小学校の花壇から新種の微生物?-。自然界では微生物分解できないとされた難分解性プラスチック「ポリプロピレン(PP)」を水と二酸化炭素に分解する微生物を慶応大学の宮本憲二教授(微生物分解)らの研究チームが発見した。研究チームと鎌倉市は共同で市立西鎌倉小学校(同市津)の給食で使ったストローを土壌分解する実証実験を行い、実験に使われた学校の土壌から検出された微生物を「ニシカマエンシス」と命名。分解菌を初めて特定できたことでプラスチック分解のメカニズム解明につながるという。

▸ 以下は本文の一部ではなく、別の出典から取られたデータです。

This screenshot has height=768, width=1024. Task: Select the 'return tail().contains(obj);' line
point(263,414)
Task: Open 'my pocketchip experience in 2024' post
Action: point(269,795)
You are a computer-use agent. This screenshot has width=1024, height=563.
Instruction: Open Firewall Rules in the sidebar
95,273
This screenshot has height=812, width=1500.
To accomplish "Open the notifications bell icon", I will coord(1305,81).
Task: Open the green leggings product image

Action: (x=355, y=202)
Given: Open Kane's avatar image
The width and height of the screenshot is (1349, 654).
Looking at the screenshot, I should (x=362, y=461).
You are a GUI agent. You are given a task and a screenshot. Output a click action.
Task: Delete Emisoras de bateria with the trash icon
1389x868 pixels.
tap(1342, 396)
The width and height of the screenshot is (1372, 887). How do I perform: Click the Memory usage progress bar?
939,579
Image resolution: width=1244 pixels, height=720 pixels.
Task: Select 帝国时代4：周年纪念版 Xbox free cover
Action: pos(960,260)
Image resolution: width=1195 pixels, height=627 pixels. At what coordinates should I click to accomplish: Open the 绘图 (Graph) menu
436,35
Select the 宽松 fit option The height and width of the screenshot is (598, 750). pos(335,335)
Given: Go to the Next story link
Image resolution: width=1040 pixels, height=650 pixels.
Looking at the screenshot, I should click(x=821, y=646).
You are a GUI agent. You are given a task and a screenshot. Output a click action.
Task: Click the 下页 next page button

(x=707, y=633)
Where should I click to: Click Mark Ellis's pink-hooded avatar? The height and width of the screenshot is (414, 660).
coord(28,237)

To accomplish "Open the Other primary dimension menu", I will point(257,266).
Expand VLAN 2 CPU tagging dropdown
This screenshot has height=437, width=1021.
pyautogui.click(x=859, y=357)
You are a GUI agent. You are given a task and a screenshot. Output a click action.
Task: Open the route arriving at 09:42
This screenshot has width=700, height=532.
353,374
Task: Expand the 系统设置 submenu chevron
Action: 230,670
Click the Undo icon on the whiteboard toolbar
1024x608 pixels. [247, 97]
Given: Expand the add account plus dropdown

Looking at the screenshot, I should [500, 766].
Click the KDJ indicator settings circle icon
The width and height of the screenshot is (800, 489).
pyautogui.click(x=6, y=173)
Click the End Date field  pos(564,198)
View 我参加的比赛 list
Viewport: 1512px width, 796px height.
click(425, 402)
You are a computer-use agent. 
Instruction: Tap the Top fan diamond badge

ニシカマエンシスはラテン語で「西鎌倉の土から取れた」という意味で、同校の児童らと相談して決めた。28日の日本分子生物学会で発表され、国際機関から今後、新種と認められれば正式な学名として採用される見込みという。
PPは熱に強く、軽くて加工もしやすいことから電化製品やフィルム、ストローなど広く使われている。一方で安定的な分子構造から自然界では数百年かけても分解されずに残るとされてきた。2000年代にPPなどを微生物分解しやすい低分子状態に変化させる添加剤「ピーライフ」が開発され、PPを微生物分解することが可能となった。しかし、分解速度は遅く、分解菌の特定が長らくできなかった。